The judgment is reversed and the cause is remanded for the adjustment of the award of damages according to the evidence and in consonance with this opinion.
Reversed and remanded.
HUTCHESON, Chief Judge (dissenting).
Of the clear view that the two Texas cases relied on by the District Judge and cited in the opinion of the majority were correctly decided and that the majority opinion tithes mint, anise and cumin while rejecting weightier matters of the law, I align myself with the Texas courts and respectfully dissent from the opinion and decision of the majority.
Second petition for rehearing denied; HUTCHESON, Chief Judge, dissenting.

What to produce:
Please return the stretch of the court opinion from "HUTCHESON, Chief Judge (dissenting)." through "of the majority.", copied word for word.

Source material:

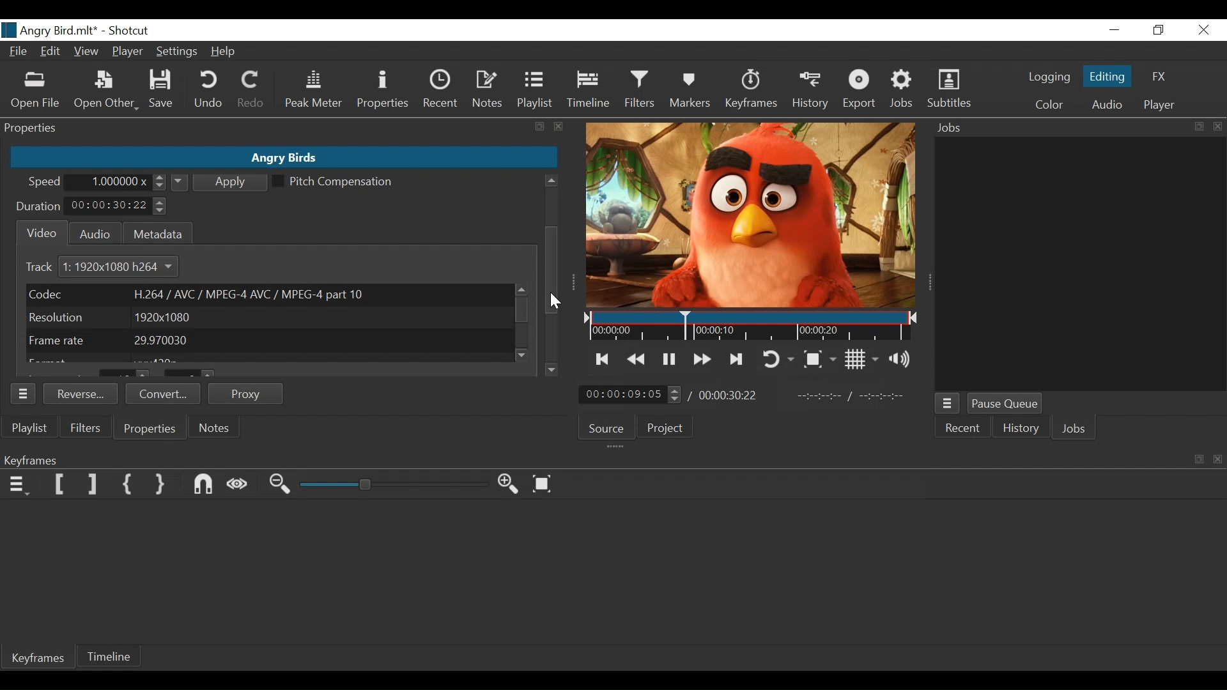  I want to click on Peak Meter, so click(312, 91).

Worked answer:
HUTCHESON, Chief Judge (dissenting).
Of the clear view that the two Texas cases relied on by the District Judge and cited in the opinion of the majority were correctly decided and that the majority opinion tithes mint, anise and cumin while rejecting weightier matters of the law, I align myself with the Texas courts and respectfully dissent from the opinion and decision of the majority.